„Unser gemeinsames Ziel sollte sein, das Beste aus unserem Landkreis für die Wirtschaft herauszuholen“, sagt Katja Lindo Roever, Vorsitzende des IHK-Regionalausschusses Starnberg. „Wenn wir als Wirtschaftsstandort weiterhin zukunftsfähig sein wollen, müssen wir auch mutige Schritte in Richtung Zukunft gehen. Weil Erfolg nur im Miteinander gelingt, wollen wir mit anpacken und Brücken zwischen Kommunalpolitik, Unternehmen und Verwaltung bauen.“
Konkret fordert der IHK-Regionalausschuss als Stimme von mehr als 14.000 IHK-Mitgliedsunternehmen im Landkreis:
- Moderne Verwaltung: „Es kommt einiges an Bürokratie aus Berlin und Brüssel“, so Lindo Roever. Hier vor Ort wird entschieden, wie lange Genehmigungsverfahren dauern und wie die Kommunikation mit Unternehmen ist, wenn sie zum Beispiel einen Antrag für eine Firmenerweiterung stellen.“ Der Regionalausschuss fordert daher unter anderem sogenannte „Fast Lanes“ für Gewerbetreibende, mehr Entscheidungsbefugnisse für Mitarbeiterinnen und Mitarbeiter sowie den Einsatz bayern- und bundesweit einheitlicher digitaler Standards und IT-Programme. „Das Landratsamt hat bereits einen wirtschaftsfreundlichen Weg eingeschlagen und muss diesen auch fortsetzen“, sagt Lindo Roever.
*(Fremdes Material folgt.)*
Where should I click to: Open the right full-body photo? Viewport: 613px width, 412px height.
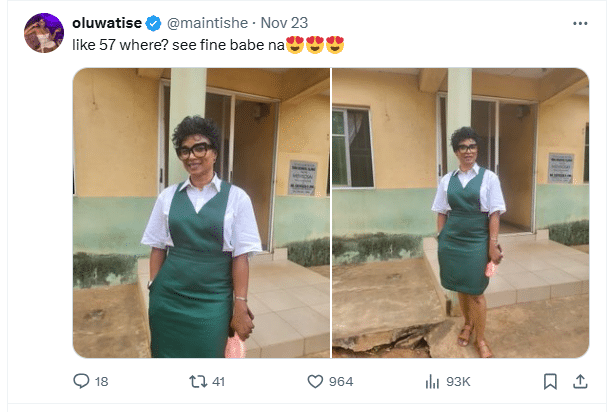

- Mehr Tempo bei Planen, Genehmigen und Bauen: „Die Fach- und Arbeitskräfte brauchen Wohnraum, die Unternehmen brauchen Gewerbeflächen“, sagt die IHK-Regionalausschussvorsitzende. „Lange Planungs- und Genehmigungsverfahren machen Projekte schwer kalkulierbar und erhöhen die Kosten.“ Deswegen brauche es weitere Fortschritte bei der Digitalisierung der Verwaltung und die Einbindung der Unternehmen bei Projekten, um zum Beispiel Mitarbeiterwohnungen oder Betriebswohnungen in Gewerbegebieten zu erleichtern.
- Unterstützung für Fach- und Arbeitskräfte: „Ohne ausreichend Fach- und Arbeitskräfte können die Unternehmen bei uns im Landkreis nicht arbeiten. Für das Wachstum der heimischen Wirtschaft brauchen wir mehr Arbeitskräfte“, so Lindo Roever. Deswegen fordert der IHK-Regionalausschuss unter anderem flächendeckende und kostengünstige Betreuungsangebote auch in Randzeiten, Informations- und Austauschangebote für Unternehmen, ein Welcome-Center als zentrale Anlaufstellen sowie eine „English Lane“ für Fach- und Arbeitskräfte aus dem Ausland.
„Die heimische Wirtschaft steht als Partner für die Kommunalpolitik und die Verwaltung bereit, wenn es um konkrete Projekte und Reformen geht. Unser Ziel ist es: Wir wollen, dass bestehende Firmen auch weiterhin den Landkreis als ihre Heimat sehen, hier vor Ort entwickeln und produzieren sowie Arbeitsplätze sichern und neue schaffen“, bekräftigt Lindo Roever.